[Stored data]
:::::

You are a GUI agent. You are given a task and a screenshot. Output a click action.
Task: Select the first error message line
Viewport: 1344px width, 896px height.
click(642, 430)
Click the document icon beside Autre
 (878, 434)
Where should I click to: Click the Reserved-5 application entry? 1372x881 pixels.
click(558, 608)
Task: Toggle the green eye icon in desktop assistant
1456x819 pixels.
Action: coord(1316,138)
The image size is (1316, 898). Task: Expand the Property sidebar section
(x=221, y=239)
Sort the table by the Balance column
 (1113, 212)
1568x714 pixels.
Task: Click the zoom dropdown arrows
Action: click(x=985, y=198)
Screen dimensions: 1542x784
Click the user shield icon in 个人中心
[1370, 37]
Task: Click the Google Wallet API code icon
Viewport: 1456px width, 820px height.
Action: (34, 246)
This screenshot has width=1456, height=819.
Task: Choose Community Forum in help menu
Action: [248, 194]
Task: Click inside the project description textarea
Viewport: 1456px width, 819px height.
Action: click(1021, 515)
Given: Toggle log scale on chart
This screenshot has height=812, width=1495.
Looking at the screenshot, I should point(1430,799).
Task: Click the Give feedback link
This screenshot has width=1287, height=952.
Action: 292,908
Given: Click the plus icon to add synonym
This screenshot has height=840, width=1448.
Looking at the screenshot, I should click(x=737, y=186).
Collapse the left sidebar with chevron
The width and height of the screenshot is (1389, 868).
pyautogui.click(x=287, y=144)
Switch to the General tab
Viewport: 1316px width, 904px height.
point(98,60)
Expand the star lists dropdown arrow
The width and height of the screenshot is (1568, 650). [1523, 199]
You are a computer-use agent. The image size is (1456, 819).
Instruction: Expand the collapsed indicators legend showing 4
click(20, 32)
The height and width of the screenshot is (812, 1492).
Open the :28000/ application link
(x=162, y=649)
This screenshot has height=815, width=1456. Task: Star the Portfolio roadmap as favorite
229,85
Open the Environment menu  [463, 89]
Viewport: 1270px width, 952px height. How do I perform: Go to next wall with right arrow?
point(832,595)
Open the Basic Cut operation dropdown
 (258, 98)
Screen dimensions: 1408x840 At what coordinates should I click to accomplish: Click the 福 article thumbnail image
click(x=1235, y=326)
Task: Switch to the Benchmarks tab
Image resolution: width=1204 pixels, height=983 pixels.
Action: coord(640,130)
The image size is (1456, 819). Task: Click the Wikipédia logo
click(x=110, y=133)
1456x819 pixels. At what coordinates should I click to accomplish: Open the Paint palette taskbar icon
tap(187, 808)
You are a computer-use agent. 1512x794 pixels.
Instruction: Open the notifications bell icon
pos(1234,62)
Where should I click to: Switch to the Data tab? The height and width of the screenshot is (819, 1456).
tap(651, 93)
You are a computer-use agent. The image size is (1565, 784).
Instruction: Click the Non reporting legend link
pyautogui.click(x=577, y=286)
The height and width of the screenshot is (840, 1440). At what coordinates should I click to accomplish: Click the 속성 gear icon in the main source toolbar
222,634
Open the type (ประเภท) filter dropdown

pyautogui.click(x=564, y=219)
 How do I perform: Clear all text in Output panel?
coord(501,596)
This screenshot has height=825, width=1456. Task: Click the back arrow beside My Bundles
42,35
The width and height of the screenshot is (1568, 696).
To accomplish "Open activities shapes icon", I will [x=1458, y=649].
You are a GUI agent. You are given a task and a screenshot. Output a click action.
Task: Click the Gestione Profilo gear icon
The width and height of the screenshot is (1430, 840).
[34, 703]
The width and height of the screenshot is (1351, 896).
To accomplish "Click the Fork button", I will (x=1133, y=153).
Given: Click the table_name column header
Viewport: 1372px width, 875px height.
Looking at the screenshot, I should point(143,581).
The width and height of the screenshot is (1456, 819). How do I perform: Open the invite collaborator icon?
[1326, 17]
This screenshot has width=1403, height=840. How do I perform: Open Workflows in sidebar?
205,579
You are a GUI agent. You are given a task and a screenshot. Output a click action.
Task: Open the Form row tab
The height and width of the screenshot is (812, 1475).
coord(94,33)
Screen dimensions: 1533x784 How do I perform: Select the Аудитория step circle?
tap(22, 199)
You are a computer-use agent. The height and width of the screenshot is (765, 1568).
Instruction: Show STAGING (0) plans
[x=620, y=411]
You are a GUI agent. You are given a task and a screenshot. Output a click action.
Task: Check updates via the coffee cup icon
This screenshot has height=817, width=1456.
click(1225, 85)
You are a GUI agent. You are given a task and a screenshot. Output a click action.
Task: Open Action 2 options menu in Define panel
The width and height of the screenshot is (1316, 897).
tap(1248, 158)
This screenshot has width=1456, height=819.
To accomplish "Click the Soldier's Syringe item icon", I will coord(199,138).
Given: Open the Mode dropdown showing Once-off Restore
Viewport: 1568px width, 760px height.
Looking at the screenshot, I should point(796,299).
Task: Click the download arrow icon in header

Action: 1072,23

:::::

With the line containing "This screenshot has height=817, width=1456." as the first and the final line of the records as the last, copy that span exactly and nothing more.

- _RESULT OF THE EXERCISE_:
This screenshot has height=817, width=1456.
click(1225, 85)
You are a GUI agent. You are given a task and a screenshot. Output a click action.
Task: Open Action 2 options menu in Define panel
The width and height of the screenshot is (1316, 897).
tap(1248, 158)
This screenshot has width=1456, height=819.
To accomplish "Click the Soldier's Syringe item icon", I will coord(199,138).
Given: Open the Mode dropdown showing Once-off Restore
Viewport: 1568px width, 760px height.
Looking at the screenshot, I should point(796,299).
Task: Click the download arrow icon in header

Action: 1072,23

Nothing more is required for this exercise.